Vítor Oliveira Jorge: Perda
«Era uma vez um homem que perdera temporariamente o futuro, de forma tão inesperada quanto a que pode acontecer com as chaves de casa, ou do carro. Mas perder o futuro, mesmo temporariamente, é complicado, porque não se pode obter uma cópia para usar de novo. Não está nos perdidos e achados. Não se pode encontrar facilmente nenhum culpado, nem o próprio, nem os que o agridem, ou foram agredindo, de forma mais ou menos insidiosa. O homem que perde, mesmo que temporariamente, o futuro, fica entregue aos objectos. Estes aparecem-lhe como figuras indecifráveis. Não tem descanso dia e noite, mesmo que conheça e viva intensamente o mais extremo amor e ternura, mesmo que faça tudo para ser feliz, mesmo que tenha momentos extraordinários. Na base, no fundo, ou lá num sítio indefinível como é costume pensá-lo, este homem paira no vazio. Este homem tem um certo medo desse vazio, de não conseguir suportar a ausência de si próprio que o futuro perdido lhe deixou. Este homem está tolhido. Está nu e está pobre, o seu corpo tem momentos de grande veemência, mas outros em que lhe apetecia descansar para sempre. Este homem não sabe o que dizer, parece que tudo o que diz é apenas o eco do que pensou antes, dentro de uma caixa oca. Este homem tem medo do confronto, este homem sem futuro é um menino sem pais. Órfão de si mesmo. E no entanto fascinado e inquieto perante os objectos. Que lhe aparecem por toda a parte, dizendo-lhe: nós somos o passado, um passado onde tu não estiveste. E o homem tem medo, medo de não voltar a sentir-se no presente, pleno e vigoroso, e com um futuro tão certo como as chaves de casa na mão. Medo de se tornar um sem-abrigo, no sentido mais íntimo em que se pode ser um sem-abrigo.

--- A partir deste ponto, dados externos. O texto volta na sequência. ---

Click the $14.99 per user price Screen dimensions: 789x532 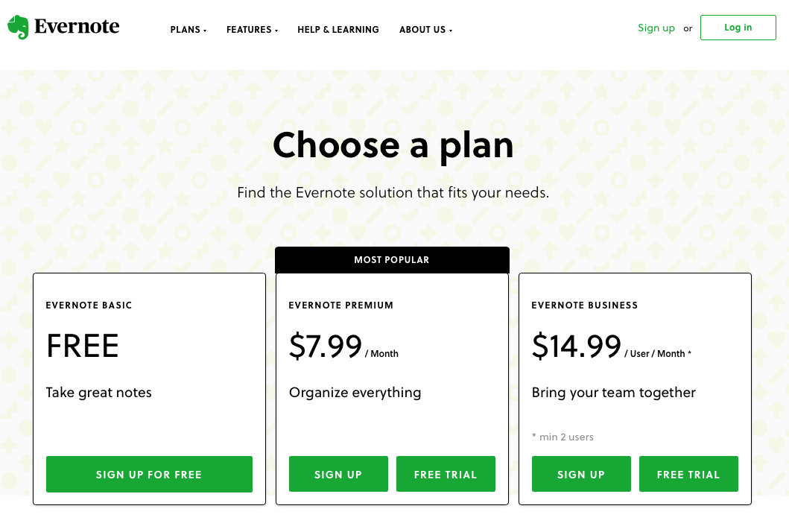pyautogui.click(x=577, y=346)
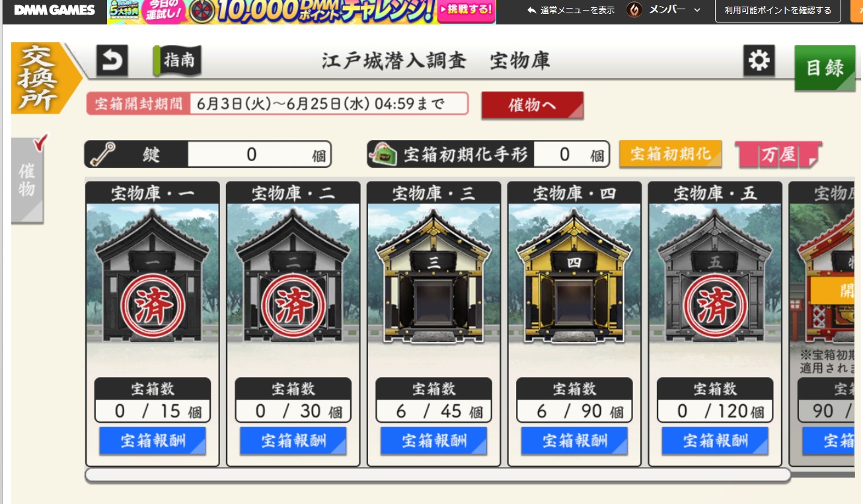Click the green treasure chest reset ticket icon

382,155
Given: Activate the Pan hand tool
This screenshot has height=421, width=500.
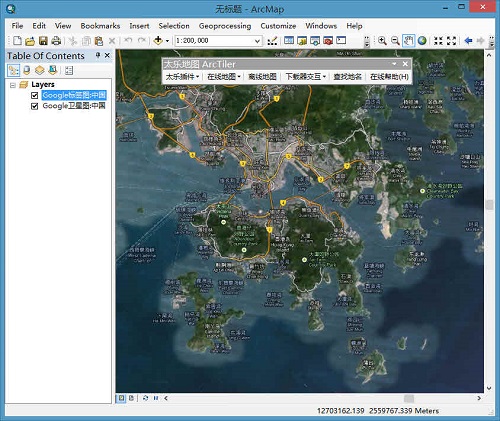Looking at the screenshot, I should coord(408,41).
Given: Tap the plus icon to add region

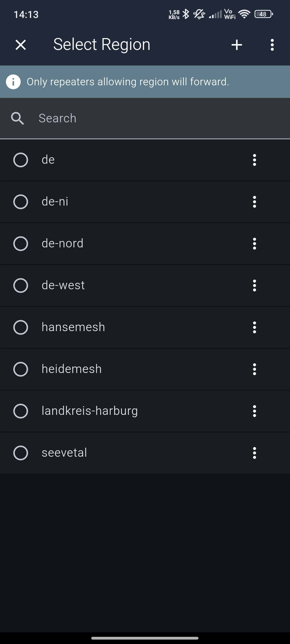Looking at the screenshot, I should click(237, 45).
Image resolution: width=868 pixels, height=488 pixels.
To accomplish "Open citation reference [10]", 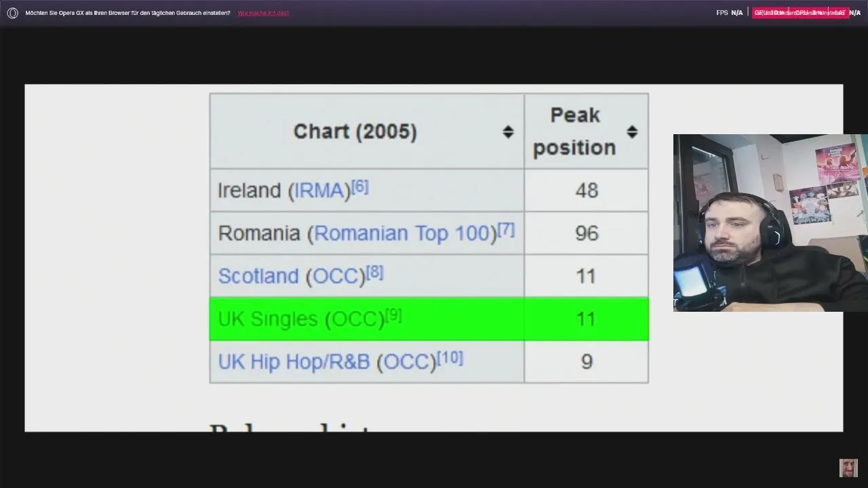I will coord(450,357).
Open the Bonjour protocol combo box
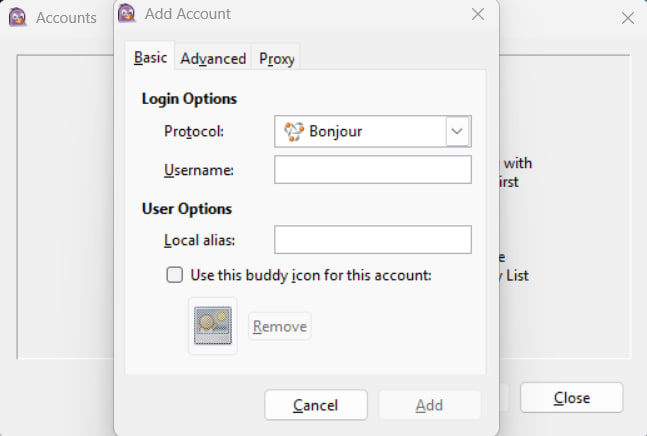The image size is (647, 436). coord(373,132)
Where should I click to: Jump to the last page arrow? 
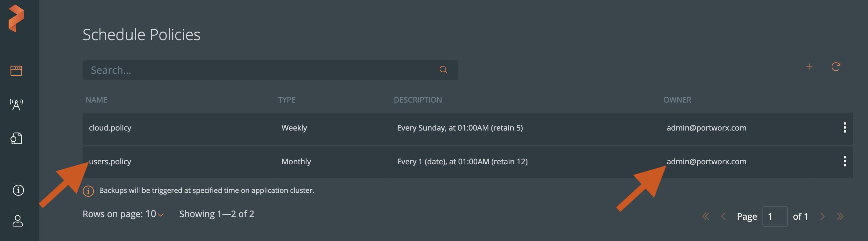[x=840, y=216]
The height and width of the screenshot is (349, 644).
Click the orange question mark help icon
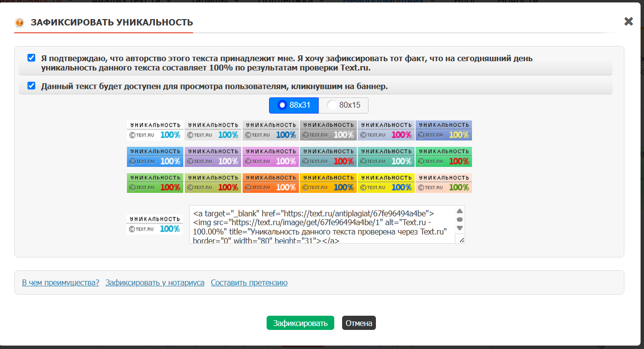(x=20, y=23)
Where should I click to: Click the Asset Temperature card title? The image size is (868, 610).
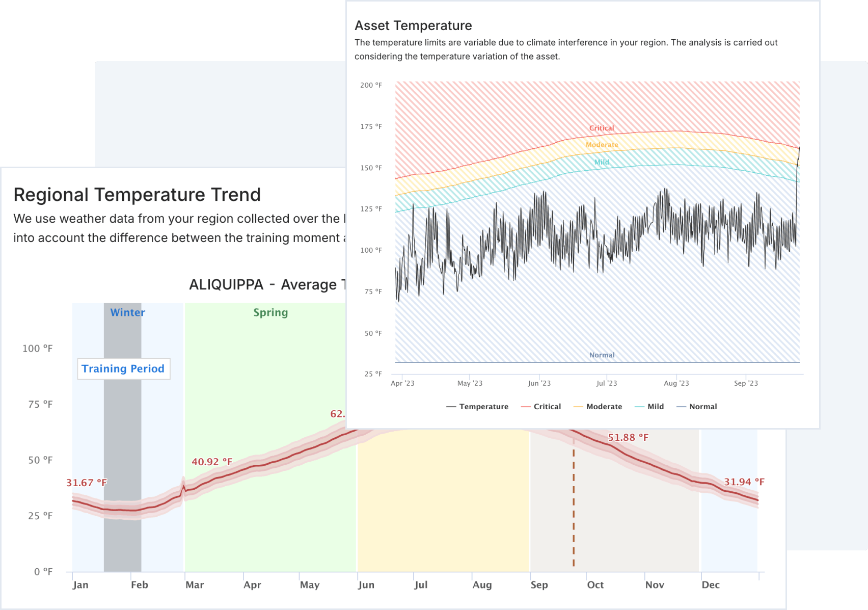click(413, 25)
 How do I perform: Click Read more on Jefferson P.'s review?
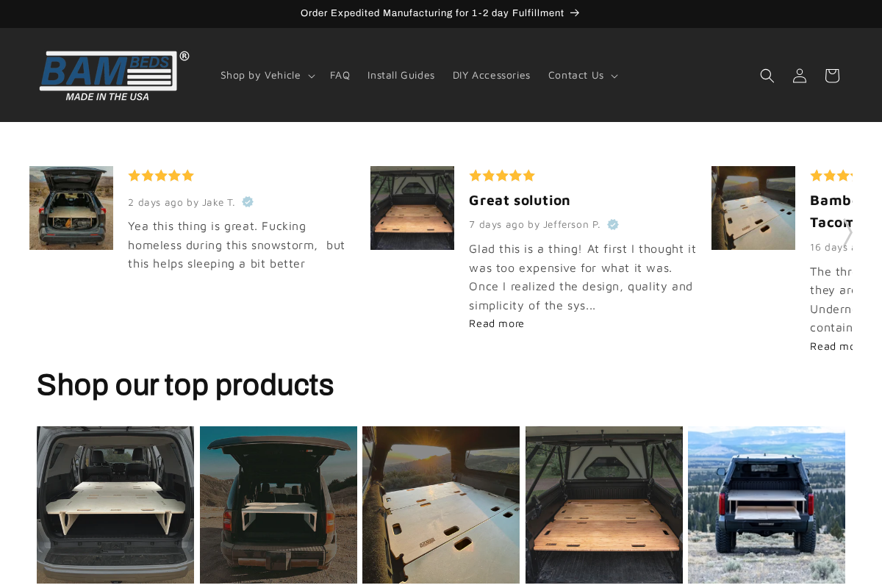coord(496,323)
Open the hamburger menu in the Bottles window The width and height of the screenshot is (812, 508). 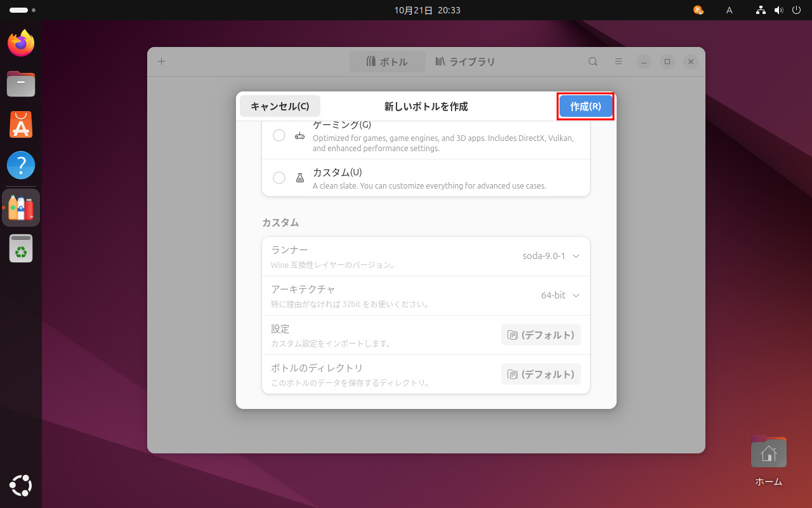tap(618, 62)
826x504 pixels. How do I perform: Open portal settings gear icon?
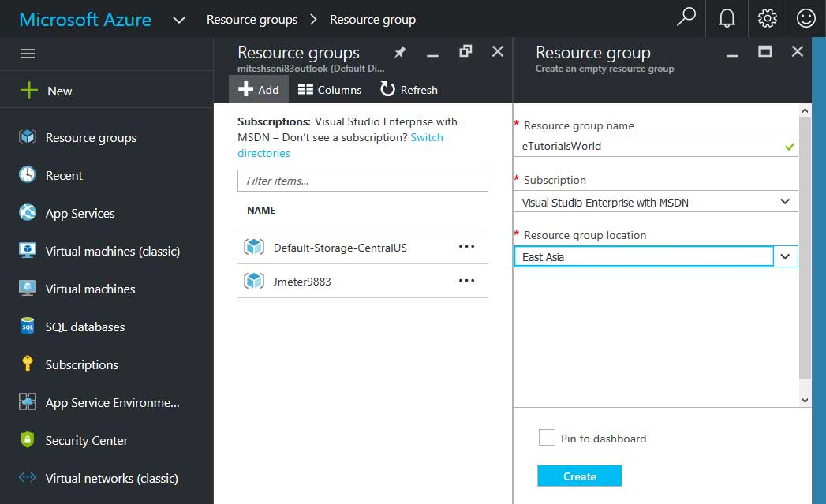coord(766,18)
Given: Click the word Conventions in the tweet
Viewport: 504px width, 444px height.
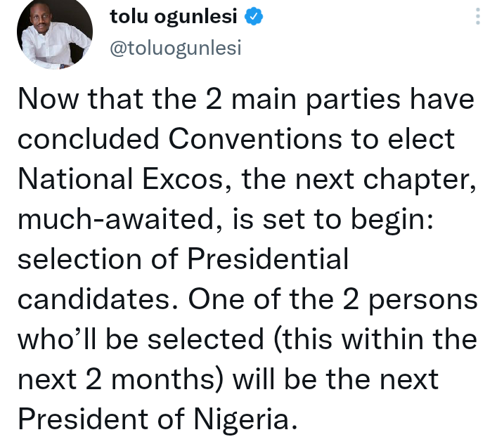Looking at the screenshot, I should tap(255, 139).
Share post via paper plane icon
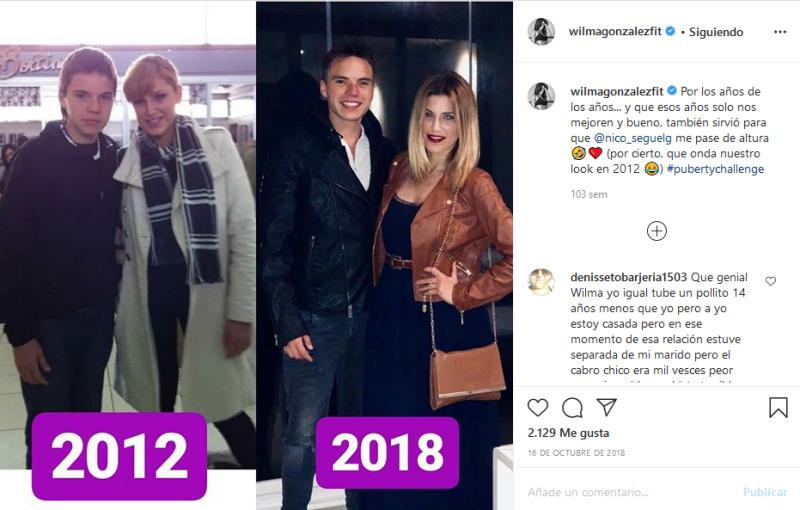This screenshot has height=510, width=800. 607,406
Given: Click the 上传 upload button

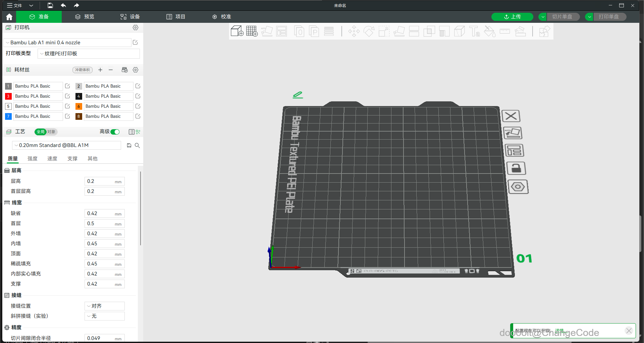Looking at the screenshot, I should (x=512, y=17).
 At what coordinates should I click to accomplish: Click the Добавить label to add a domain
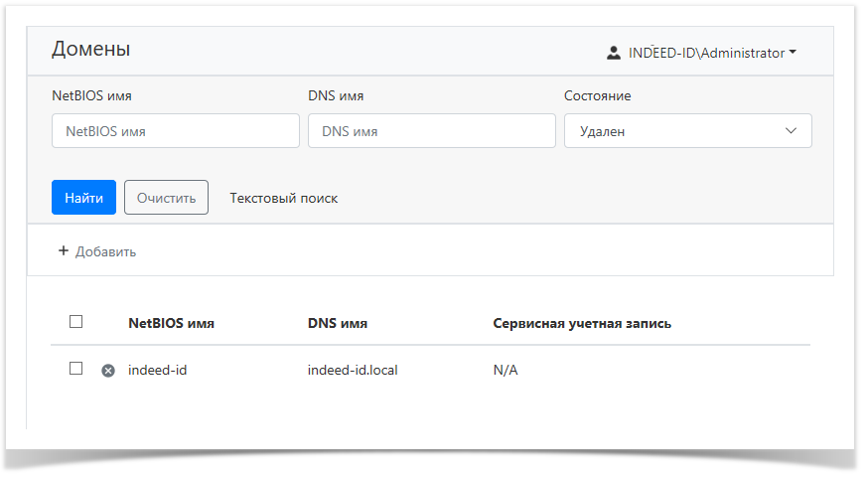[x=105, y=252]
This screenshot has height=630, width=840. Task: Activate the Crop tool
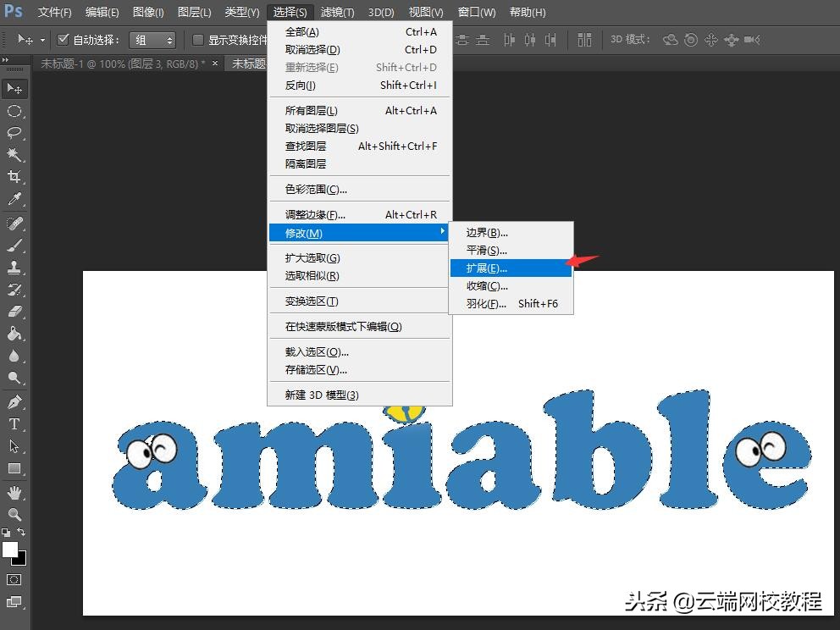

Então o homem que perdeu temporariamente o futuro instou junto de muitos guichets, e entidades, e pessoas: dêem-me por favor um futuro, ajudem-me a reencontrar o meu futuro, um futuro que não tenha nada a ver com este mundo hostil e vazio, com esta realidade cheia de arestas cortantes, com estas funções que se me exigem, com esta alegria que se me espera, com esta normalidade que é suposto ter, com esta vontade de todos os dias ir para o espectáculo da vida e ser um bom actor.
O homem que perdera temporariamente o futuro encostou o rosto à face acolhedora, incondicionalmente acolhedora, e ouviu dizer: protege-me, ajuda-me, sê forte e dá-me um futuro a mim também, estou cansada de não saber bem para onde ir, também eu.
E aquele homem pensou que lhe tinha surgido a primeira e talvez única tarefa verdadeiramente urgente, depois de perder tudo, tudo, e lançou-se com acrescida convicção a essa tarefa, ainda totalmente atordoado, mas com o peito exposto à mão ardente, à sua festa reconfortante, e calçou finalmente as meias e os sapatos para caminhar para o momento seguinte. Amo-te, ouviu dizer ainda. E pareceu-lhe confirmada a tarefa que afinal, quem sabe, o esperava desde que nascera.
voj loures 18.3.2012»
2 comentários:
Excepcional este texto...isto de perder o futuro é complicado!
Beijinho Josefa!
O que fez o homem para perder o futuro?
Aquele "Amo-te", não é o verdadeiro "Amo-te".
É um recurso torpe, é o limbo, é o limiar da solidão.
É o que tem que ser porque tem que ser.
É o aglutinar de dois vazios.
O verdadeiro "Amo-te" é quando existe muitas alternativas e se faz a opção...
A verdadeira opção...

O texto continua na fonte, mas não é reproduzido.